Exercise instructions: From the entries that follow, reproduce exactly and only the lines from the line with "Техно (46, 107)" to the line with "Необычные строительные решения, которые", endpoints included.

:: Supplied records ::

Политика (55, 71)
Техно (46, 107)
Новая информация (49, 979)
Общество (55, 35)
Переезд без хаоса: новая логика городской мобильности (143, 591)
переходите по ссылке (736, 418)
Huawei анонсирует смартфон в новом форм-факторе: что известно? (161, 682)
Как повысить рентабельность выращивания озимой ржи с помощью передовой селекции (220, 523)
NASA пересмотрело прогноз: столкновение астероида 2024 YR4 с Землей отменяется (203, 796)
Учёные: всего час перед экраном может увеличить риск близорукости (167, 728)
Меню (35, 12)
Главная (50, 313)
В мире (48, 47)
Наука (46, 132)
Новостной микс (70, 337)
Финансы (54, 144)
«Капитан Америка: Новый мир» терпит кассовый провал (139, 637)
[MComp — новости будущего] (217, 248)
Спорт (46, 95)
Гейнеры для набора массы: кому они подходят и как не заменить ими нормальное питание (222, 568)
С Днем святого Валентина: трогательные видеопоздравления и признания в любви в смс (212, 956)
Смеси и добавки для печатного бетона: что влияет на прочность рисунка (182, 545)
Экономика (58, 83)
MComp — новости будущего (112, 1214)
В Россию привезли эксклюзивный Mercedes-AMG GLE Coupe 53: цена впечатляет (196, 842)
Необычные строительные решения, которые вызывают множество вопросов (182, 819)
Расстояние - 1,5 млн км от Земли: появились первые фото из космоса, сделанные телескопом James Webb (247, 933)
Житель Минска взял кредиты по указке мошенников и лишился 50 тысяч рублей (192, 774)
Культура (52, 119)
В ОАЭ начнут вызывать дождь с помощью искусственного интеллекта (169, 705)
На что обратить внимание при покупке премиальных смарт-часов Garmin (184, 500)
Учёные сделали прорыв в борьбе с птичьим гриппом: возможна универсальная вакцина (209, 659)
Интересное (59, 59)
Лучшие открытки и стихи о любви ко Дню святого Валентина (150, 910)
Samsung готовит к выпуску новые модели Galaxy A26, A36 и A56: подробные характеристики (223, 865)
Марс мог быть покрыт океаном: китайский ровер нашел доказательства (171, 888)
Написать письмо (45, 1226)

:::

Solution below:
Техно (46, 107)
Новая информация (49, 979)
Общество (55, 35)
Переезд без хаоса: новая логика городской мобильности (143, 591)
переходите по ссылке (736, 418)
Huawei анонсирует смартфон в новом форм-факторе: что известно? (161, 682)
Как повысить рентабельность выращивания озимой ржи с помощью передовой селекции (220, 523)
NASA пересмотрело прогноз: столкновение астероида 2024 YR4 с Землей отменяется (203, 796)
Учёные: всего час перед экраном может увеличить риск близорукости (167, 728)
Меню (35, 12)
Главная (50, 313)
В мире (48, 47)
Наука (46, 132)
Новостной микс (70, 337)
Финансы (54, 144)
«Капитан Америка: Новый мир» терпит кассовый провал (139, 637)
[MComp — новости будущего] (217, 248)
Спорт (46, 95)
Гейнеры для набора массы: кому они подходят и как не заменить ими нормальное питание (222, 568)
С Днем святого Валентина: трогательные видеопоздравления и признания в любви в смс (212, 956)
Смеси и добавки для печатного бетона: что влияет на прочность рисунка (182, 545)
Экономика (58, 83)
MComp — новости будущего (112, 1214)
В Россию привезли эксклюзивный Mercedes-AMG GLE Coupe 53: цена впечатляет (196, 842)
Необычные строительные решения, которые вызывают множество вопросов (182, 819)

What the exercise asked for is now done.